The Renno Amish, also called Peachey Amish or "black toppers" are a subgroup of Amish that was formed in 1863 in Mifflin County, Pennsylvania. They are the moderately conservative Old Order Amish group in Kishacoquillas Valley, locally called Big Valley, but still relatively conservative compared with the Amish of other regions.

==History==
Amish settled in Mifflin County as early as 1791, coming from Lancaster County, Pennsylvania. In the 1840s there were three Amish congregations in the region. In 1849 one district divided from the two others, forming the Byler Amish, the first subgroup in North America that divided because of doctrinal differences.

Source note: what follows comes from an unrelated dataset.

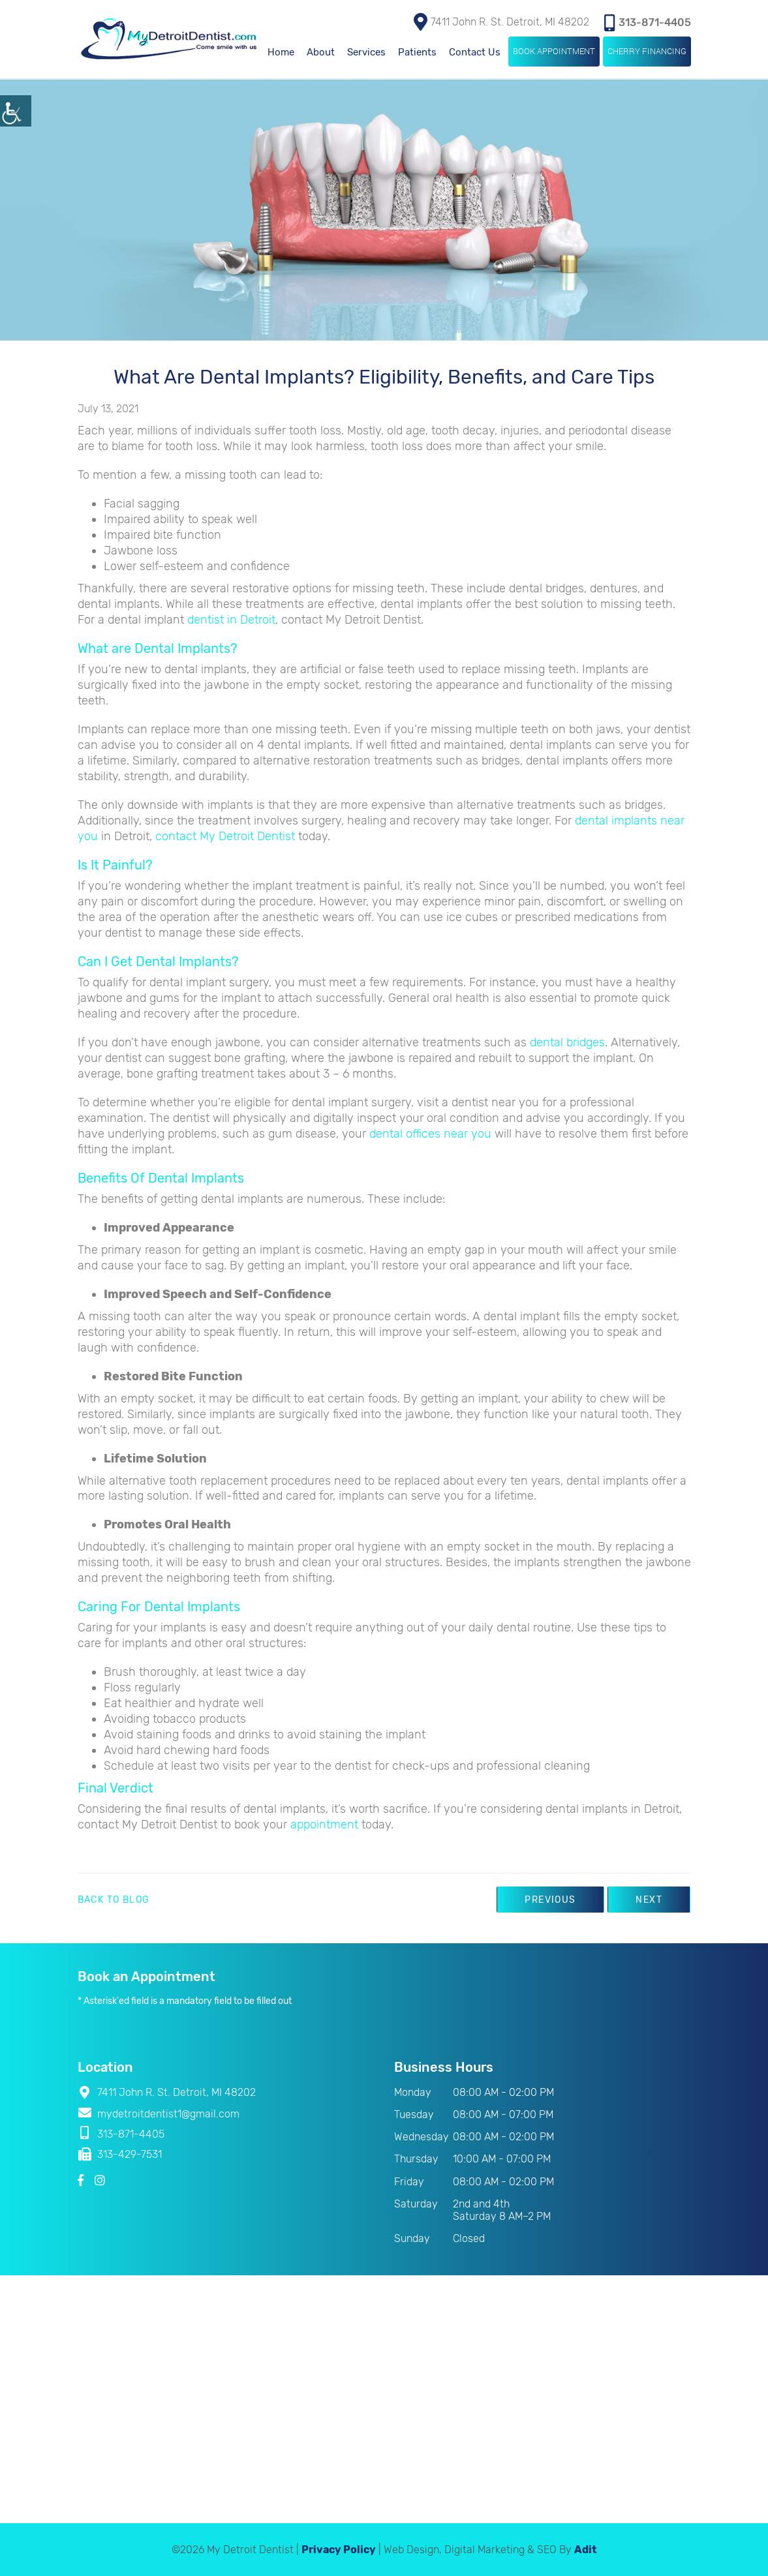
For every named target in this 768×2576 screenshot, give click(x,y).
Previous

The Peachey Amish emerged from a conflict between two bishops of the remaining districts, Abraham Peachey, and Solomon Beiler, in the 1850s. Beiler was one of several Amish Bishops at that time that had begun to baptize his congregation in streams rather than homes, a practice that did not sit well with Peachey, who preferred the traditional method of house baptism. In 1861, when it became clear that the conflict could not be resolved, the two districts separated, with Peachey's district becoming the Peachey Amish. The group that followed Beiler became Amish Mennonites and eventually Mennonites.

==Belief and practice==

The Renno Amish have a more relaxed attitude concerning dress and home decoration than other Old Order Amish of the region. Homes are painted white and barns are typically red as in many Amish groups. Half-length curtains and screens are commonly found in homes and indoor plumbing is allowed. Their Ordnung allows men to wear only one suspender, while women wear black bonnets. Because their buggies have black tops they are called "black toppers". There are also Amish with white (Nebraska Amish) and yellow (Byler Amish) tops in the Big Valley.

==Settlements and congregations==
In 1900 the Peache y Amish—i.e., the Renno Amish—had 3 districts with 250 members, in 1956 they had 3 districts with 205 members. As of 2000, the Renno Amish had about a dozen church districts primarily in Pennsylvania. Around 2011 they had 19 congregations in four settlements in two states.